100% uptime with AWS Load Balancer and EKS

Achieving zero downtime during deployments is imperative in modern applications, which is one of the driving forces behind the adoption of containerization over traditional legacy infrastructure. While Kubernetes (K8s) offers high availability for applications, the implementation of load balancers can introduce certain challenges, potentially leading to temporary inaccessibility of the application.


Table of contents

The Problem

During a recent migration of our legacy application running on EC2 instance to a Kubernetes (K8s) cluster, we encountered a challenging situation.

While deploying updates for one of our services, we experienced unexpected downtime despite implementing production readiness measures like PodDisruptionBudgets, Readiness Probes, and having multiple replicas. Upon thorough investigation, we pinpointed the root cause of the issue to be at the Load Balancer level.

AWS Load Balancer with EKS

In order to facilitate external traffic access within Kubernetes, whether it's coming from public or private sources, a load balancer is essential. This load balancer ensures the seamless and uninterrupted routing of traffic to the relevant pods. Let's delve into the intricacies of this setup by examining its components and operational processes.

Operational Elements

Here are the components responsible for directing traffic to Kubernetes pods:

  • EKS Network Plugin: During the installation of your EKS cluster, you must have selected a network plugin. In our case, we use the VPC-CNI plugin, which allows pods to communicate directly using their unique IP addresses within the subnet.
  • AWS LB (Load Balancer): AWS Load Balancer is essential for directing traffic based on incoming request rules. It also supports opening multiple ports and can be linked to Route53 (DNS) entries to ensure consistent domain access for your applications.
  • Target Groups: Target groups act as backends for the AWS Load Balancer. Any incoming request to the load balancer is validated against defined rules and then forwarded to the appropriate target group. These target groups, in turn, direct traffic to the backend applications, which may include IP addresses or EC2 instances.
  • Kubernetes (k8s) Services: Within a Kubernetes cluster, services act as load balancers on top of pods. A service can encompass multiple pods, and all traffic to the service is served by the pods it encompasses.
  • TargetGroupBindings: Target group bindings establish a mapping between services and their corresponding target groups. It ensures that the IP addresses of pods behind a specific service are correctly updated within the specified target group.
  • AWS LB Controller: The AWS Load Balancer (LB) controller is a process or pod within the Kubernetes cluster. It manages all target group bindings, mapping services to the pod IPs behind them within the respective target groups, ensuring efficient traffic routing.

In simple terms, the AWS Load Balancer controller and TargetGroupBinding objects work together to help the AWS Load Balancer efficiently direct traffic to the appropriate pods, ensuring smooth and reliable operation.

Operation of the Entire Setup

With the components mentioned above, the AWS Load Balancer efficiently directs traffic from external sources to Kubernetes pods. If you intend to grant public access to specific web services, this entire process hinges on this setup. Want to delve deeper into how it works? Let's explore.

  • When we deploy a service, it results in the creation of defined replicas of pods, each of which acquires an IP address from a pool of available IPs within the subnet.
  • Kubernetes services are established on top of these pods to ensure ongoing connectivity, even when new pods are introduced. It's like DNS service within Kubernetes cluster.

Required tasks ->
[1] Reproduce everything in the EKS load balancer article from "AWS Load Balancer with" down to "addresses within the subnet.".
[2] In the EKS load balancer article, which network plugin does the team use for its EKS cluster?
[3] Carry the EKS load balancer article forward, writing the next part after its last sentence.
The data after this point is not required.

Dataset section ->
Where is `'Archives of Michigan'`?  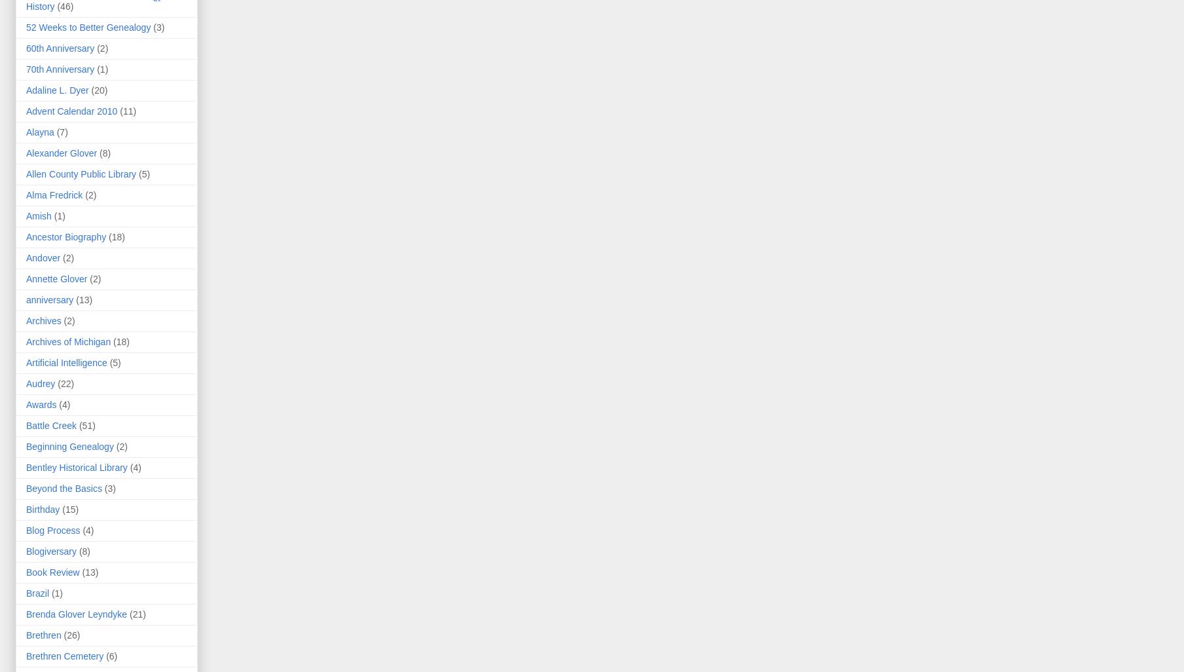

Responses by task ->
[1]
AWS Load Balancer with EKS

In order to facilitate external traffic access within Kubernetes, whether it's coming from public or private sources, a load balancer is essential. This load balancer ensures the seamless and uninterrupted routing of traffic to the relevant pods. Let's delve into the intricacies of this setup by examining its components and operational processes.

Operational Elements

Here are the components responsible for directing traffic to Kubernetes pods:

  • EKS Network Plugin: During the installation of your EKS cluster, you must have selected a network plugin. In our case, we use the VPC-CNI plugin, which allows pods to communicate directly using their unique IP addresses within the subnet.

[2] The VPC-CNI plugin.

[3]
  • In cases where other applications within the Kubernetes cluster need to access these pods, they can do so via the service layer. Essentially, each service acts as a gateway to the respective pod's IP addresses.
Kubernetes Services are assigned internal IP addresses that cannot be accessed from outside the Kubernetes cluster. However, pods are accessible because they receive IP addresses from the pool of subnet IPs.
  • However, if you wish to access this service from outside the Kubernetes cluster, you need access to these specific IP addresses. The load balancer plays a crucial role in making it feasible to route traffic to the pods from external sources.
  • To facilitate this, a target group is created, which contains the IP addresses of the service and is then associated with the load balancer, working on defined routing rules.
  • The TargetGroupBinding is responsible for mapping the service to its corresponding target group. The AWS Load Balancer controller ensures that the IP addresses behind the service are kept up-to-date within the designated target group.
  • As a result, you can access the service based on specific rules. For instance, if the host header in the request is service1.app the traffic will be directed to the designated target group.

Downtime Explained

We achieved a successful migration of our application, taking all necessary precautions. This application was handling thousands of requests per second routed through a load balancer. However, the following day, during a routine deployment of this application, we experienced an unexpected downtime of approximately 30 seconds, leading to a significant increase in request failures. Our investigation began by examining readiness probes and aspects related to how the application handled requests, but no conclusive issues were identified.

To replicate the scenario and isolate the root cause, we devised a new deployment featuring Nginx. We aimed to conduct an upgrade without incurring any downtime. We created a Python script, as detailed below, to monitor the situation. The script's purpose was to record downtime instances and provide continuous requests to the Nginx server under normal conditions.

import requests

url = "http://devops-test.app"
while True:
  try:
    response = requests.get(url)
    if response.status_code != 200:
      print("Error: Endpoint is DOWN. Status Code:", response.status_code)

  except Exception as e:
    print("Error:", e)

Script to test endpoint

By utilizing this script, we pinpointed a series of requests generating 502 and 503 response codes. This discovery prompted our investigation into the load balancer. Initially, our primary suspect for the 502 errors was the AWS Load Balancer (LB). We conducted a thorough examination of the entire deployment process, including IP registration and the removal (draining) of old IPs, and made a significant observation.

Subsequently, we delved further into the internals of IP registration and deregistration processes within the AWS Load Balancer, focusing on the newly created pods.

IP Registration flow - The process of registering new IPs follows a straightforward path. Whenever a new pod becomes operational, the AWS Load Balancer (LB) controller records an entry for this pod in the relevant target group. Once the target is verified as healthy, traffic is directed to the respective pod.

IP De-registration flow - In contrast, the IP de-registration process unfolds when Kubernetes sends a termination signal (SIGTERM) to a pod, signaling its shutdown. Upon receiving this signal, the AWS LB controller promptly initiates a signal to the AWS Load Balancer, commencing the drainage process for the affected pod."

In our observations, we noticed that even though an old pod from a service was terminated within a matter of seconds, the AWS Load Balancer (LB) continued to include this pod in the draining process. As a result, it briefly forwarded some traffic to the pod during the initial few seconds before the complete draining process could take effect. Essentially, the pods were terminating so swiftly that they outpaced the draining process.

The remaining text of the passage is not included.